Since leaving Paris yesterday we have passed through streets and streets of such murdered houses, through town after town spread out in its last writhings; and before the black holes that were homes, along the edge of the chasms that were streets, everywhere we have seen flowers and vegetables springing up in freshly raked and watered gardens. My pink peonies were not introduced to point the stale allegory of unconscious Nature veiling Man's havoc: they are put on my first page as a symbol of conscious human energy coming back to replant and rebuild the wilderness…

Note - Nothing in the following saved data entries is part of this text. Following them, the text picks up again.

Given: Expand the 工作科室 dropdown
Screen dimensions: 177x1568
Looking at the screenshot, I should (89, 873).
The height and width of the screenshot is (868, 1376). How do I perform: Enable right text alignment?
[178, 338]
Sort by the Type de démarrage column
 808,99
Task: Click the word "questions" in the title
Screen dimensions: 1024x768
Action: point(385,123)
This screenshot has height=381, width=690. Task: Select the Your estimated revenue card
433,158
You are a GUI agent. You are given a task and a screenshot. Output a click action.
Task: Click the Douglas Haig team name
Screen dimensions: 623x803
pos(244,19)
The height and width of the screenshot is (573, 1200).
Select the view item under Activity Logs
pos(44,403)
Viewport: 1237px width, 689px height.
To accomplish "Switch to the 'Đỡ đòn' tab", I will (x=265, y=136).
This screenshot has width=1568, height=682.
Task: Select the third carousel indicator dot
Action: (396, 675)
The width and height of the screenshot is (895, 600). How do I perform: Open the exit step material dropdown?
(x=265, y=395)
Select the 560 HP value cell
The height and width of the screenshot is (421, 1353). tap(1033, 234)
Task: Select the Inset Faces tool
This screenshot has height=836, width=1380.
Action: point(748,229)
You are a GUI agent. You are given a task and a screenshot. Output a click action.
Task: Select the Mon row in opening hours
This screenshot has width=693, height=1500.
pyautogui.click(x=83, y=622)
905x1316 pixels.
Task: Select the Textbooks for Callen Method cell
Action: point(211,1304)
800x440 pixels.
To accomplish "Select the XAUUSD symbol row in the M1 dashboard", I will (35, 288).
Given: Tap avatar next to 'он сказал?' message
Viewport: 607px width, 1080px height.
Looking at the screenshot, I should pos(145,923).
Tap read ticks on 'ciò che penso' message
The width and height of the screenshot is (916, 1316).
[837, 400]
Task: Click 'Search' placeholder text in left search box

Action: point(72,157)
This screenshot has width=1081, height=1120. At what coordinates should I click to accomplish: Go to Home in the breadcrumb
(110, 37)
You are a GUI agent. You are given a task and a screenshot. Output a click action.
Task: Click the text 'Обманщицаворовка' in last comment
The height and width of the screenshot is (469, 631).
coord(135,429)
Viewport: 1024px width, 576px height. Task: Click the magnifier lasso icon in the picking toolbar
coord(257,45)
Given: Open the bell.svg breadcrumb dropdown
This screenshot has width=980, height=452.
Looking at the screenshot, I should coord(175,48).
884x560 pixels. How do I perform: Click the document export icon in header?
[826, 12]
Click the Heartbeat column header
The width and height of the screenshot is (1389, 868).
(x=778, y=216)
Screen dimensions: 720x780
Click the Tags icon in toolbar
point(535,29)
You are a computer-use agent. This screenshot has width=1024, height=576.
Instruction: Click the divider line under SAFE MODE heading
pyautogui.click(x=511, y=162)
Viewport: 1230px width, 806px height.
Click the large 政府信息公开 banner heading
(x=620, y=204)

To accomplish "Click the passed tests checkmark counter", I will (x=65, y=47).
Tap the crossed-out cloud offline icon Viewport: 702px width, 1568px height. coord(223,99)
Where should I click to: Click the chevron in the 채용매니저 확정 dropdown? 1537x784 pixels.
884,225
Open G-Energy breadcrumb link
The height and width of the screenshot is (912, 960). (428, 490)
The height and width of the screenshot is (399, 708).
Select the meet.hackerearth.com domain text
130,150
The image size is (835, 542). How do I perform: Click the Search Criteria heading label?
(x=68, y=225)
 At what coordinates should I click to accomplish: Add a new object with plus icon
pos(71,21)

Last March, in the Argonne, the towns we passed through seemed quite dead; but yesterday new life was budding everywhere. We were following another track of the invasion, one of the huge tigerscratches that the Beast flung over the land last September, between Vitry-le-François and Bar-le-Duc. Etrepy, Pargny, Sermaize-les-Bains, Andernay, are the names of this group of victims: Sermaize a pretty watering-place along wooded slopes, the others large villages fringed with farms, and all now mere scrofulous blotches on the soft spring scene. But in many we heard the sound of hammers, and saw bricklayers and masons at work. Even in the most mortally stricken there were signs of returning life: children playing among the stone heaps, and now and then a cautious older face peering out of a shed propped against the ruins. In one place an ancient tram-car had been converted into a café and labelled: “Au Restaurant des Ruines”; and everywhere between the calcined walls the carefully combed gardens aligned their radishes and lettuce-tops.
From Bar-le-Duc we turned northeast, and as we entered the forest of Commercy we began to hear again the Voice of the Front. It was the warmest and stillest of May days, and in the clearing where we stopped for luncheon the familiar boom broke with a magnified loudness on the noonday hush.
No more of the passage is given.